- Task prompt
The answer must be an exact copy of every record.

--- Source information Enclosed Below ---

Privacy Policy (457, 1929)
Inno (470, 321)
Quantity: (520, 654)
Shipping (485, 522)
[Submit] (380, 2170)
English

--- End of Enclosed Source information ---

- Answer to the exercise
Privacy Policy (457, 1929)
Inno (470, 321)
Quantity: (520, 654)
Shipping (485, 522)
[Submit] (380, 2170)
English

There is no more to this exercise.